APPLY WHAT YOU READ.
1. In the report on the North Carolina Research Campus, how large is the David H. Murdock Core Laboratory Building?
2. Continue the report on the North Carolina Research Campus from the point where it ends.

Research campus looking into health and nutrition

Several major research initiatives led by Duke are already up and running at the new North Carolina Research Campus, currently under construction in Kannapolis, N.C.

The David H. Murdock Research Institute, which is located within the campus' 311,000 sq. foot David H. Murdock Core Laboratory Building, is conducting research in various areas of health and nutrition.

A full-time team of Duke researchers is working in Kannapolis for DHMRI, said Dr. Victor Dzau, chancellor for health affairs and president and CEO of Duke University Health System. Dzau said he first met the campus' benefactor, billionaire businessman David Murdock, when the project launched in 2005.

"He had a grand plan to raise money from the state government, and we told him that Duke would definitely be interested," Dzau said.

DHMRI's first major initiative, funded by Murdock's $35 million donation to the School of Medicine in September 2007, is a project known as the M.U.R.D.O.C.K. Study-the Measurement to Understand the Reclassification of Disease of Cabarrus and Kannapolis. The objective of the study is to analyze the genomic factors of several life-threatening diseases.

The Duke Translational Medicine Institute, which aims to convert scientific discoveries into real advances in health, will also conduct research at the new campus, said Victoria Christian, chief operating officer of DTMI and executive manager of the M.U.R.D.O.C.K. study.

"Duke's actual presence on the campus is still emerging... but it is likely to be a substantial presence," she said. "We certainly don't want to build in redundant capabilities. We have to find the right types of engagements-things where you need extremely rarified high-technology equipment."

Duke will occupy the North Carolina Research Campus in conjunction with the University of North Carolina at Chapel Hill, North Carolina State University and other state institutions, as well as various private companies.

INFORMATION.

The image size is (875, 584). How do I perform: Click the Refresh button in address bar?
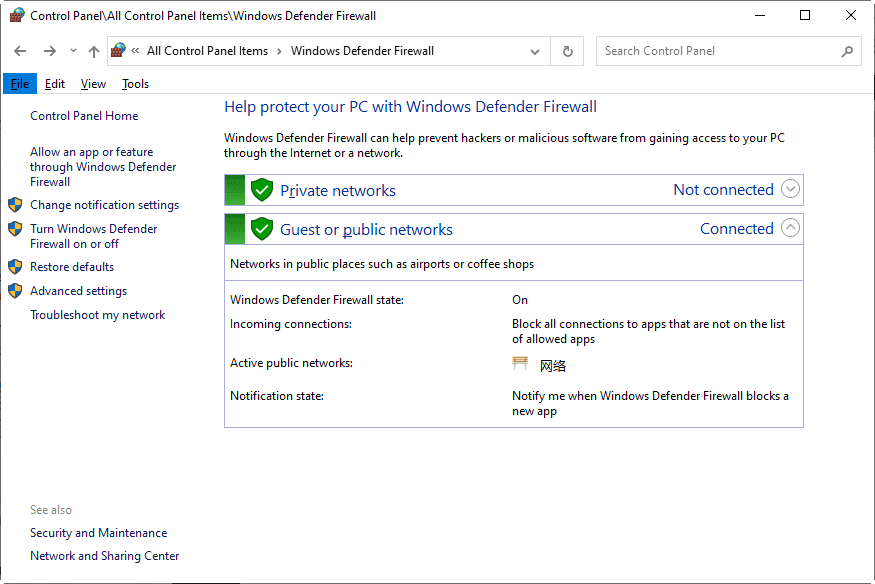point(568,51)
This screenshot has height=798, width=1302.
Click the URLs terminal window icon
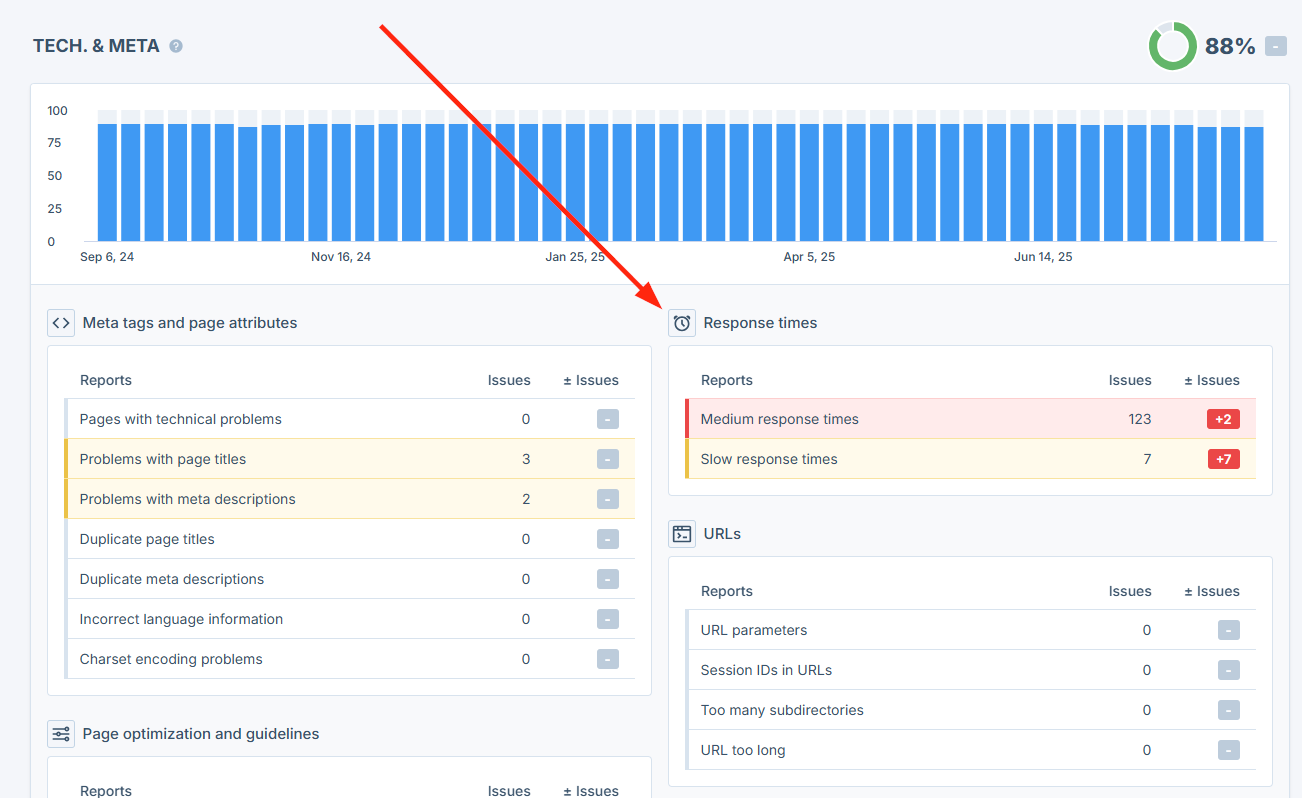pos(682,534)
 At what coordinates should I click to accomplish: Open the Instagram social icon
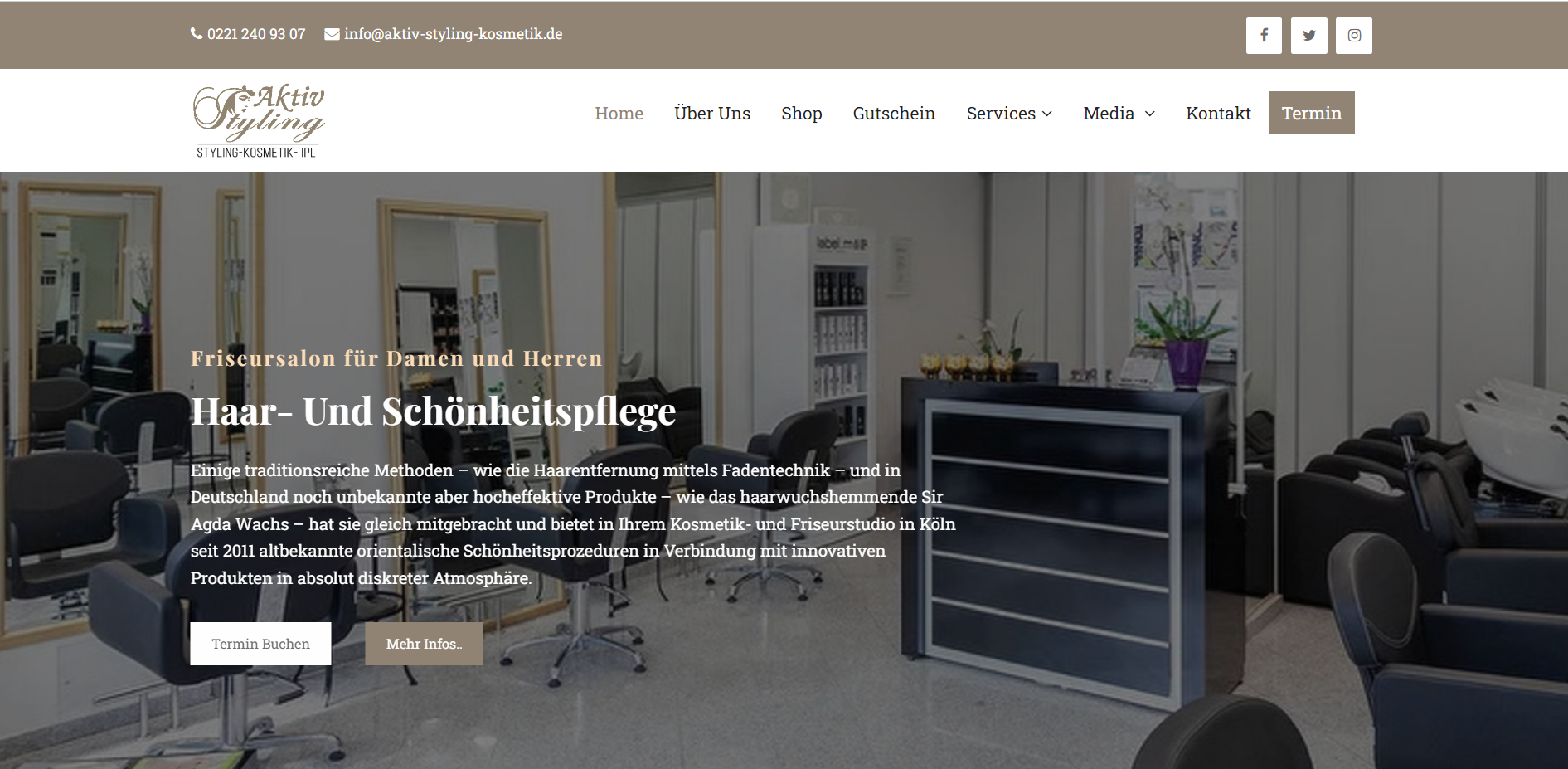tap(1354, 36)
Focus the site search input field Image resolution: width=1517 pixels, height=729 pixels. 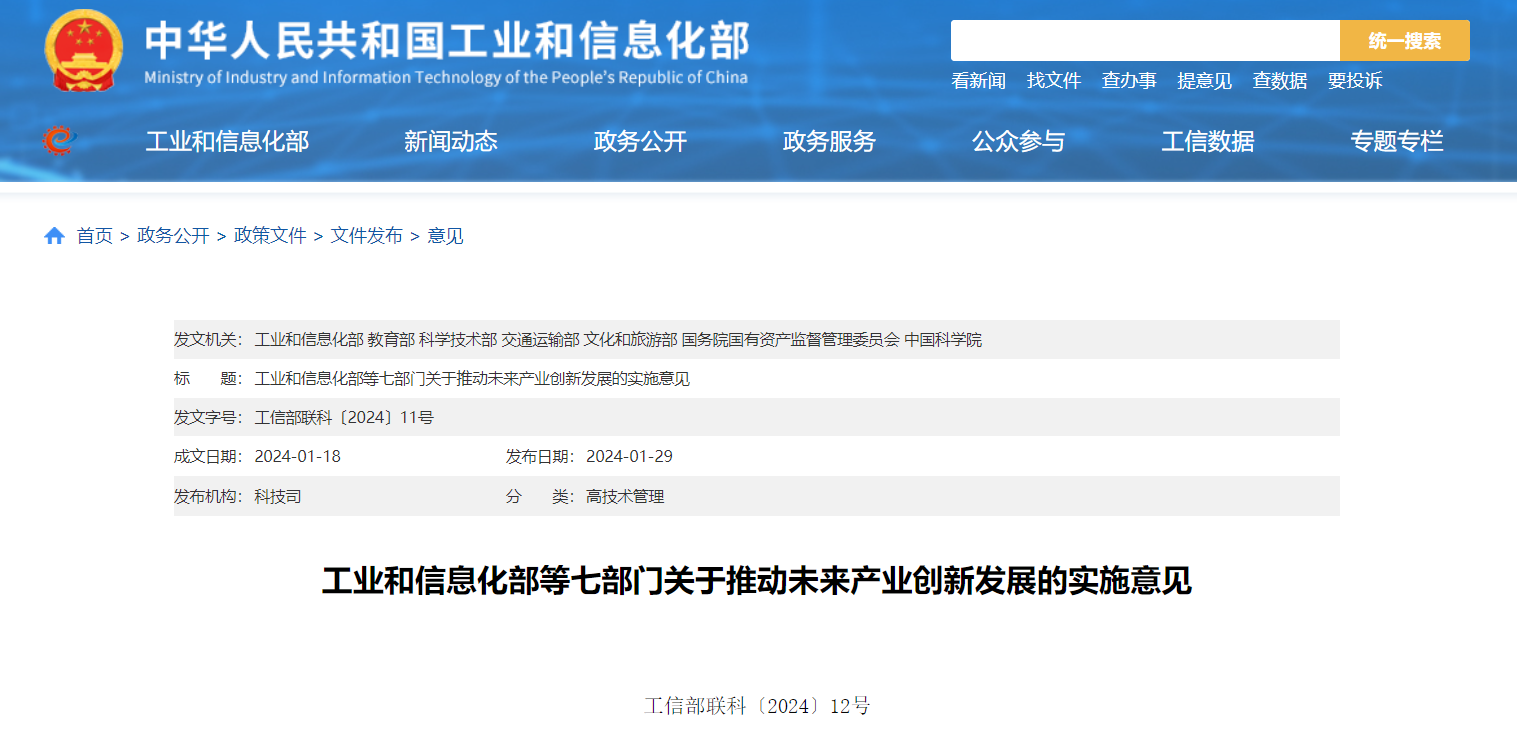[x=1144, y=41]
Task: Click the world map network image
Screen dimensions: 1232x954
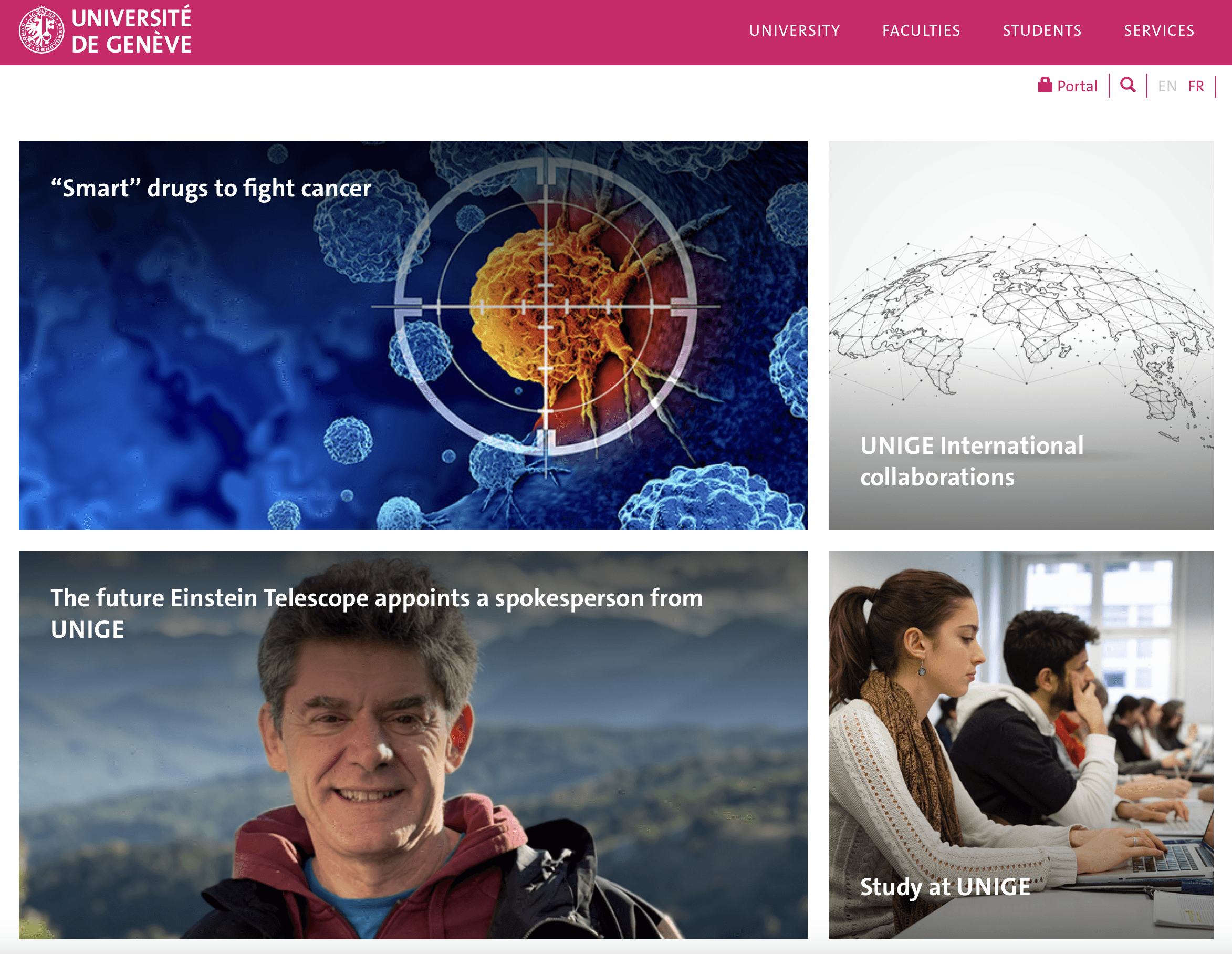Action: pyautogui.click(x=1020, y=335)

ANSWERS GIVEN.
1. It is 311,000 square feet.

2.
"We don't have a school of public health at Duke, but we have as allies an extraordinarily strong school of public health at UNC," Christian said. "We don't have a veterinary school at Duke, but through N.C. State we get access to one of the top-five veterinary schools in the world. And there are things that Duke has added and developed that we think we can bring to the collaborative."

Dzau said opportunities for students would be available at the research campus in the future.

"We certainly welcome students-right now the team is mainly made of physicians and technicians," he said. "[The campus] offers a whole spectrum of [opportunities] we would generally give students in clinical trials."

Christian added that there were not yet any formal plans for student involvement, but there could be opportunities for postgraduates and potentially undergraduates to do work in the laboratories.

Karen Whichard, marketing director and primary media contact for the city of Kannapolis, said the research campus would be an important part of the city's transformation from a southern textile town to a modern technological center.

"It is going to be wholly transformational," she said. "The research campus puts an economic engine [for new jobs], right in the middle of downtown."